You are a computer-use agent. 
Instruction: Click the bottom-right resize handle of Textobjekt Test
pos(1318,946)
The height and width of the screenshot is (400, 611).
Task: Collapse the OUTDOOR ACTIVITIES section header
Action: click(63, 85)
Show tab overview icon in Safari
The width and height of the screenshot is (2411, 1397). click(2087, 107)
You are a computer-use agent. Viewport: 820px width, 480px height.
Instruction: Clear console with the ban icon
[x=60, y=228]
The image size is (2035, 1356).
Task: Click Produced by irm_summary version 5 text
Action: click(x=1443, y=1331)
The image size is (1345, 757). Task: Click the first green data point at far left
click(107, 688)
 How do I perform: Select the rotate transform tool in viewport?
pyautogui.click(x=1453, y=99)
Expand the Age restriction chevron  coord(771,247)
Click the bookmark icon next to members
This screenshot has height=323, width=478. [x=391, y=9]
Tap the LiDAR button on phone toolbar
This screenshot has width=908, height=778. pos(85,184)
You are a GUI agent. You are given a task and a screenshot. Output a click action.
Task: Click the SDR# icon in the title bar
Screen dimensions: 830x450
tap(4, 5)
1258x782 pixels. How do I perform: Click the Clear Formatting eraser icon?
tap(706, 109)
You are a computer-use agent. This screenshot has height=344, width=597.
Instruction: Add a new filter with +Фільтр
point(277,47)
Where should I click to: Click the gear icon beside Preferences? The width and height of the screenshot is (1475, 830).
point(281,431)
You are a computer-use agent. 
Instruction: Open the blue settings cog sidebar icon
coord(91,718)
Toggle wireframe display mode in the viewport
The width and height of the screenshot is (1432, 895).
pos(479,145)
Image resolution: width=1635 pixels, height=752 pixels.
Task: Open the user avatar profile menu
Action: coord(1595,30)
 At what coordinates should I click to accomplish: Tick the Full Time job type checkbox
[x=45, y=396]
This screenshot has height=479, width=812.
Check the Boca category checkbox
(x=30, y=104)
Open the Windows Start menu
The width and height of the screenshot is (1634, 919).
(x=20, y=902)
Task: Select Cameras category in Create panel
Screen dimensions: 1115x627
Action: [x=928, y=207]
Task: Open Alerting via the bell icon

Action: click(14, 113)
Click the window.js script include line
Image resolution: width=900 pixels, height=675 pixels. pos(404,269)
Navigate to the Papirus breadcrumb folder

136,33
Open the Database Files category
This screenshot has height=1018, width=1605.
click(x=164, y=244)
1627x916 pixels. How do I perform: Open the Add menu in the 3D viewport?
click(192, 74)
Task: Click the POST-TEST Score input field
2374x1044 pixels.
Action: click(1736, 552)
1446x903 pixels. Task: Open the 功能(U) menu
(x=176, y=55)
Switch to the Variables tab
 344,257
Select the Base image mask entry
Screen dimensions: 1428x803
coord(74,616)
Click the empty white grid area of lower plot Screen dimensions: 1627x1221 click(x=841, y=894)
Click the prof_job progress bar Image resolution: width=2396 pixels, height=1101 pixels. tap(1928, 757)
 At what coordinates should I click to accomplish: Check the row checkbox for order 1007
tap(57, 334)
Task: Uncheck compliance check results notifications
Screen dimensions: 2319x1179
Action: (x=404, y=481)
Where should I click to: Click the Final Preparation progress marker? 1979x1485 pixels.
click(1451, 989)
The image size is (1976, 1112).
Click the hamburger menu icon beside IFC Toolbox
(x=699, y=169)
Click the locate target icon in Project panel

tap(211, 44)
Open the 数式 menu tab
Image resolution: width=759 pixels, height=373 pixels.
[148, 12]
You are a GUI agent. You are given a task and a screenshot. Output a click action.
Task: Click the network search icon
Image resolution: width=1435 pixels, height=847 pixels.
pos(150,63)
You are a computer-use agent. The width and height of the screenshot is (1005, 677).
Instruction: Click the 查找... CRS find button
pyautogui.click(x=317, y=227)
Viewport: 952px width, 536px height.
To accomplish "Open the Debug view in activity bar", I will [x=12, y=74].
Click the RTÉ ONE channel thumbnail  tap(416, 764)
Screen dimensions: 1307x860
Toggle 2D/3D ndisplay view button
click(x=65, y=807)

● ● ● ● ●

TASK DIRECTIONS » Return the full data, every line of it, with nothing altered.

TASK RESPONSE »
You are a computer-use agent. 
Instruction: Click the bottom-right resize handle of Textobjekt Test
pos(1318,946)
The height and width of the screenshot is (400, 611).
Task: Collapse the OUTDOOR ACTIVITIES section header
Action: click(63, 85)
Show tab overview icon in Safari
The width and height of the screenshot is (2411, 1397). click(2087, 107)
You are a computer-use agent. Viewport: 820px width, 480px height.
Instruction: Clear console with the ban icon
[x=60, y=228]
The image size is (2035, 1356).
Task: Click Produced by irm_summary version 5 text
Action: click(x=1443, y=1331)
The image size is (1345, 757). Task: Click the first green data point at far left
click(107, 688)
 How do I perform: Select the rotate transform tool in viewport?
pyautogui.click(x=1453, y=99)
Expand the Age restriction chevron  coord(771,247)
Click the bookmark icon next to members
This screenshot has height=323, width=478. [x=391, y=9]
Tap the LiDAR button on phone toolbar
This screenshot has width=908, height=778. pos(85,184)
You are a GUI agent. You are given a task and a screenshot. Output a click action.
Task: Click the SDR# icon in the title bar
Screen dimensions: 830x450
tap(4, 5)
1258x782 pixels. How do I perform: Click the Clear Formatting eraser icon?
tap(706, 109)
You are a computer-use agent. This screenshot has height=344, width=597.
Instruction: Add a new filter with +Фільтр
point(277,47)
Where should I click to: Click the gear icon beside Preferences? The width and height of the screenshot is (1475, 830).
point(281,431)
You are a computer-use agent. 
Instruction: Open the blue settings cog sidebar icon
coord(91,718)
Toggle wireframe display mode in the viewport
The width and height of the screenshot is (1432, 895).
pos(479,145)
Image resolution: width=1635 pixels, height=752 pixels.
Task: Open the user avatar profile menu
Action: coord(1595,30)
 At what coordinates should I click to accomplish: Tick the Full Time job type checkbox
[x=45, y=396]
This screenshot has height=479, width=812.
Check the Boca category checkbox
(x=30, y=104)
Open the Windows Start menu
The width and height of the screenshot is (1634, 919).
(x=20, y=902)
Task: Select Cameras category in Create panel
Screen dimensions: 1115x627
Action: [x=928, y=207]
Task: Open Alerting via the bell icon

Action: click(14, 113)
Click the window.js script include line
Image resolution: width=900 pixels, height=675 pixels. pos(404,269)
Navigate to the Papirus breadcrumb folder

136,33
Open the Database Files category
This screenshot has height=1018, width=1605.
click(x=164, y=244)
1627x916 pixels. How do I perform: Open the Add menu in the 3D viewport?
click(192, 74)
Task: Click the POST-TEST Score input field
2374x1044 pixels.
Action: click(1736, 552)
1446x903 pixels. Task: Open the 功能(U) menu
(x=176, y=55)
Switch to the Variables tab
 344,257
Select the Base image mask entry
Screen dimensions: 1428x803
coord(74,616)
Click the empty white grid area of lower plot Screen dimensions: 1627x1221 click(x=841, y=894)
Click the prof_job progress bar Image resolution: width=2396 pixels, height=1101 pixels. tap(1928, 757)
 At what coordinates should I click to accomplish: Check the row checkbox for order 1007
tap(57, 334)
Task: Uncheck compliance check results notifications
Screen dimensions: 2319x1179
Action: (x=404, y=481)
Where should I click to: Click the Final Preparation progress marker? 1979x1485 pixels.
click(1451, 989)
The image size is (1976, 1112).
Click the hamburger menu icon beside IFC Toolbox
(x=699, y=169)
Click the locate target icon in Project panel

tap(211, 44)
Open the 数式 menu tab
Image resolution: width=759 pixels, height=373 pixels.
[148, 12]
You are a GUI agent. You are given a task and a screenshot. Output a click action.
Task: Click the network search icon
Image resolution: width=1435 pixels, height=847 pixels.
pos(150,63)
You are a computer-use agent. The width and height of the screenshot is (1005, 677).
Instruction: Click the 查找... CRS find button
pyautogui.click(x=317, y=227)
Viewport: 952px width, 536px height.
To accomplish "Open the Debug view in activity bar", I will [x=12, y=74].
Click the RTÉ ONE channel thumbnail  tap(416, 764)
Screen dimensions: 1307x860
Toggle 2D/3D ndisplay view button
click(x=65, y=807)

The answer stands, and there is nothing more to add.